• The task
Output the entries below exactly as written, omitting pictures.

(Excerpts from a dataset)
········

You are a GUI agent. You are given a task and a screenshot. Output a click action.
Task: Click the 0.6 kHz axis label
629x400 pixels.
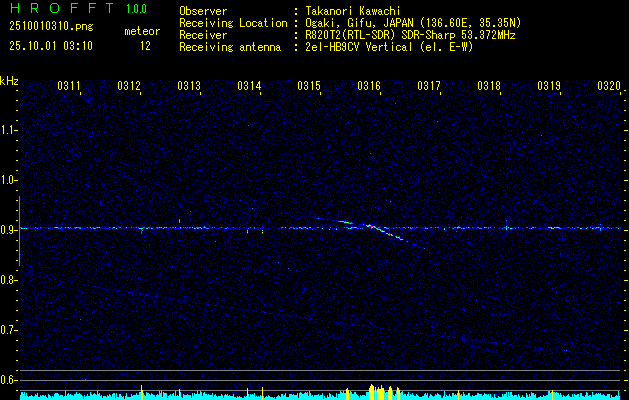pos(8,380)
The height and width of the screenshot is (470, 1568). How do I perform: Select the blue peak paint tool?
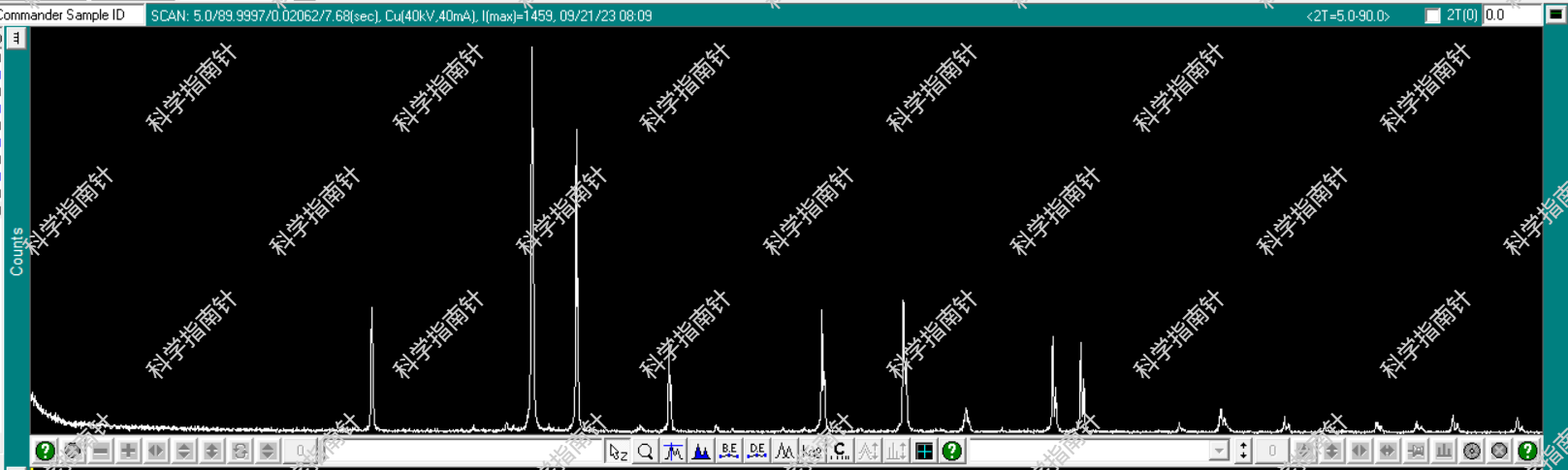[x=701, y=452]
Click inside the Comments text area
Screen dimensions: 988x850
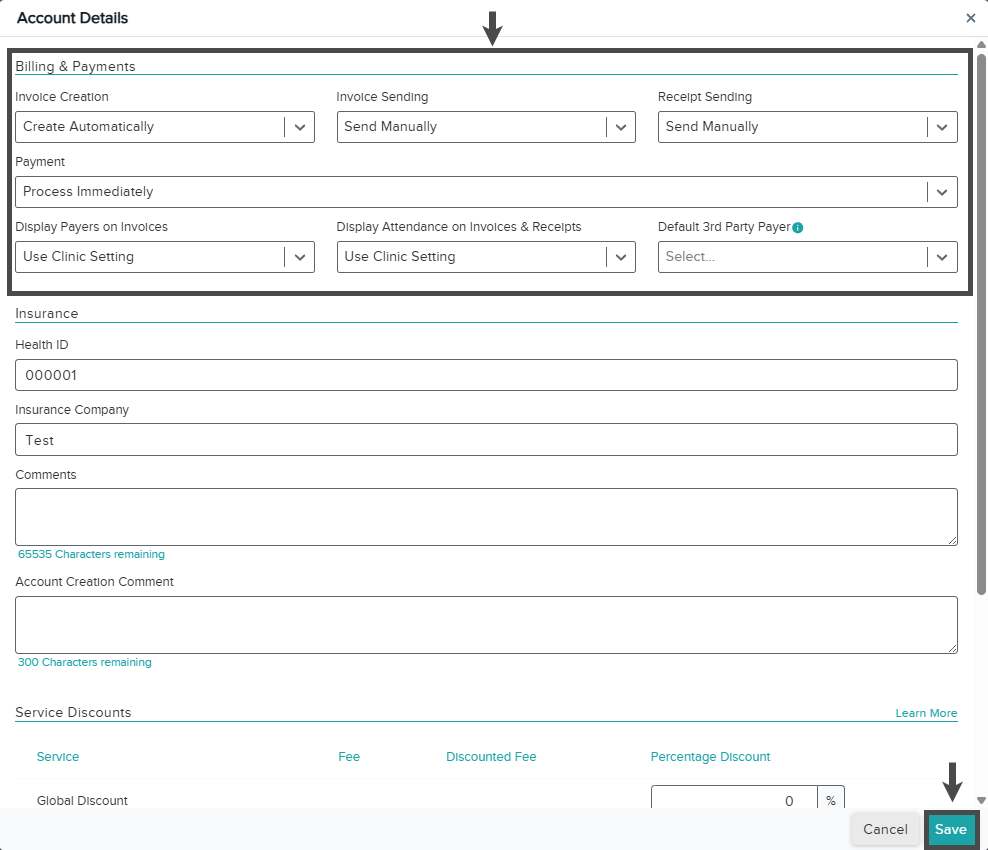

········

• Result below
You are a GUI agent. You are given a task and a screenshot. Output a click action.
Task: Click the 0.6 kHz axis label
629x400 pixels.
pos(8,380)
The height and width of the screenshot is (470, 1568). How do I perform: Select the blue peak paint tool?
[x=701, y=452]
Click inside the Comments text area
Screen dimensions: 988x850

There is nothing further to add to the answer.